> _TASK A_
Name every fictional world or country mentioned in the forum excerpt, listing each one once.
> _TASK B_
Reproduce the passage of the forum excerpt starting at "It just often" and ending at "as orthogonal entities.".

─── EXCERPT

This. The amount of times GMs or players use IRL beliefs to translate on Golarion is nothing short of shocking, when it would be more accurate to put onself into the PC or NPC's mindset and ponder what it would realistically do in that sequence.

Well due process of law IS a thing in a lot of societies.

Cheliax

"But.. but.. I was just stealing bread. Why am i being executed ?"
"Because someone filled out form B104-7 instead of 8104-7. But we must follow the paperwork....

Galt:

"What do we want?
Crowd:"A beheading!
When do we want it?"
"now!

THUNK

It just often has very little if anything to do with being good. I do not understand peoples need to equate lawful and good in a system that specifically has them as orthogonal entities.


Philippe Lam wrote:
Tallow wrote:
Due process of law isn't really a thing in fantasy worlds. We need to stop applying real modern world ideology to Golarion.

──────
─── ENTRIES SHOWN

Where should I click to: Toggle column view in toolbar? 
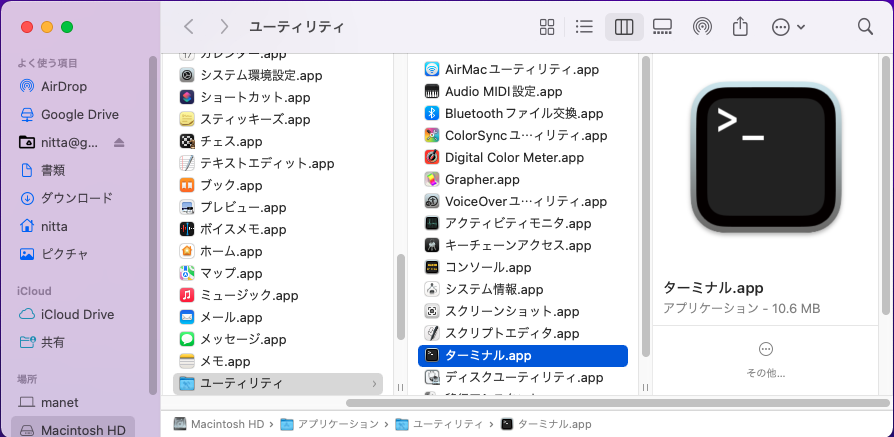(624, 27)
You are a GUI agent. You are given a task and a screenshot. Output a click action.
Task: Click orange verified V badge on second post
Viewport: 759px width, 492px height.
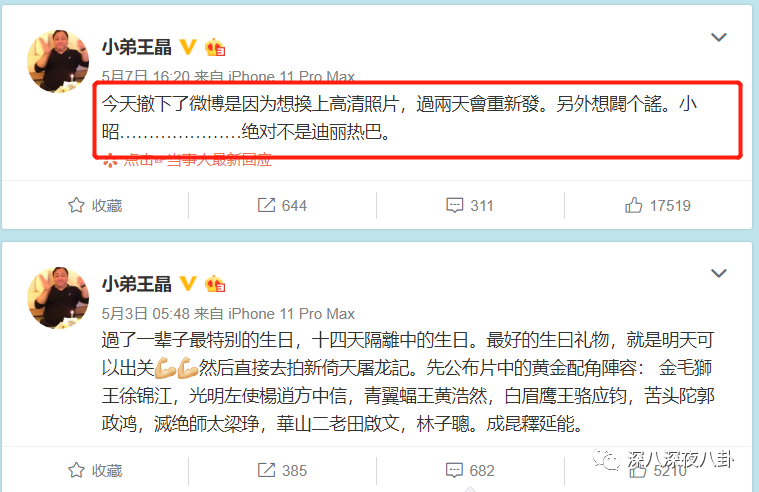pyautogui.click(x=188, y=284)
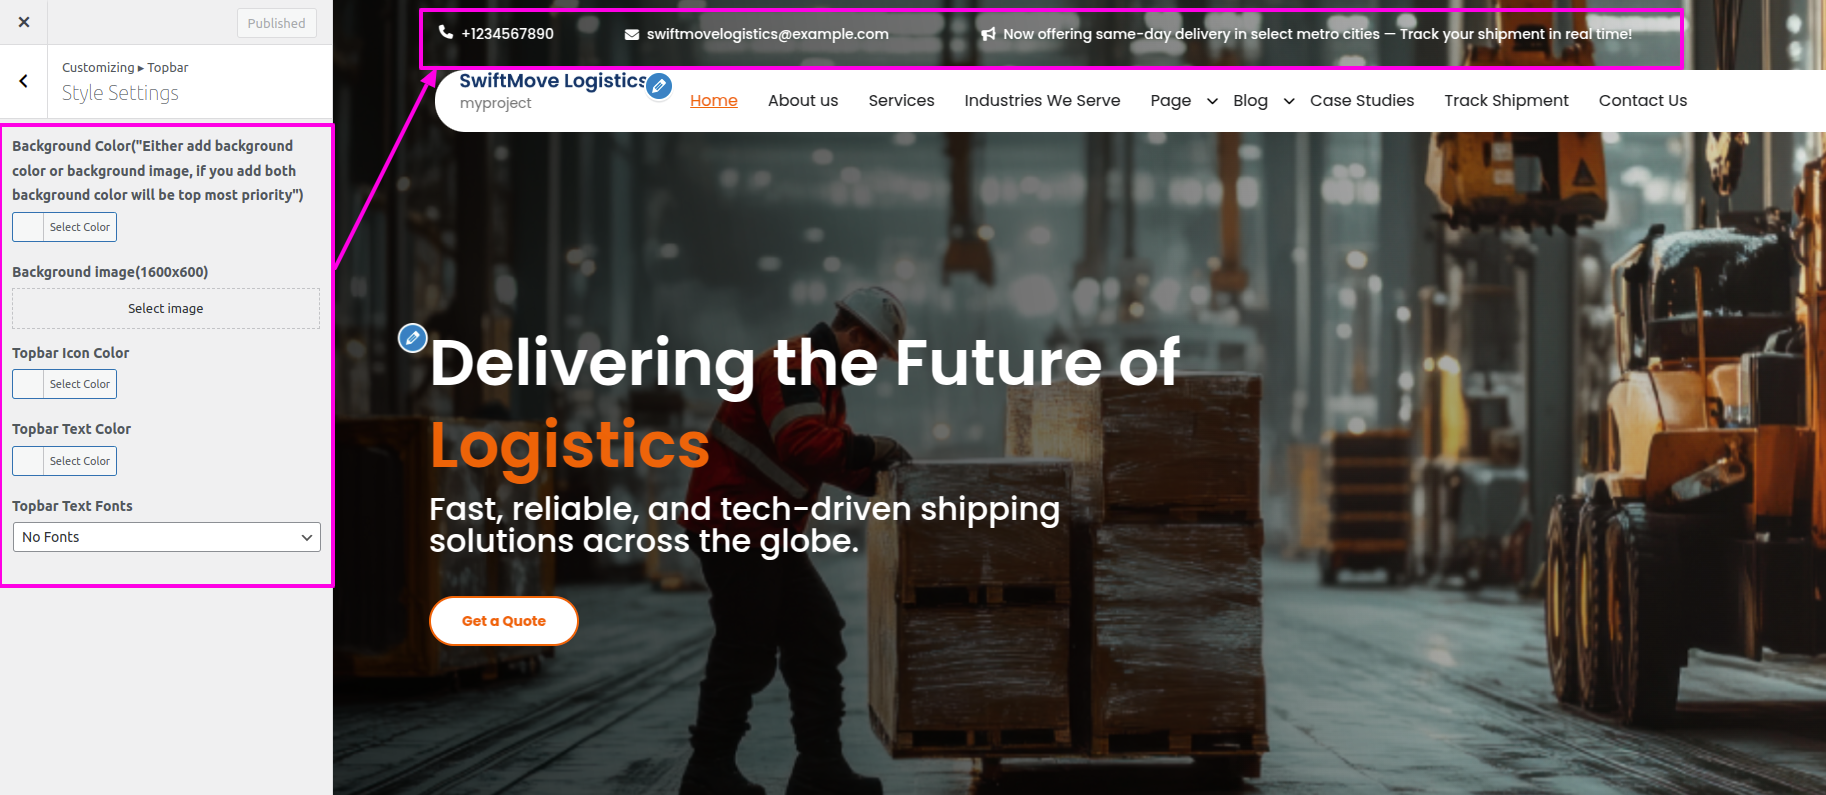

──────

> _OUTPUT A_
Golarion, Cheliax, Galt

> _OUTPUT B_
It just often has very little if anything to do with being good. I do not understand peoples need to equate lawful and good in a system that specifically has them as orthogonal entities.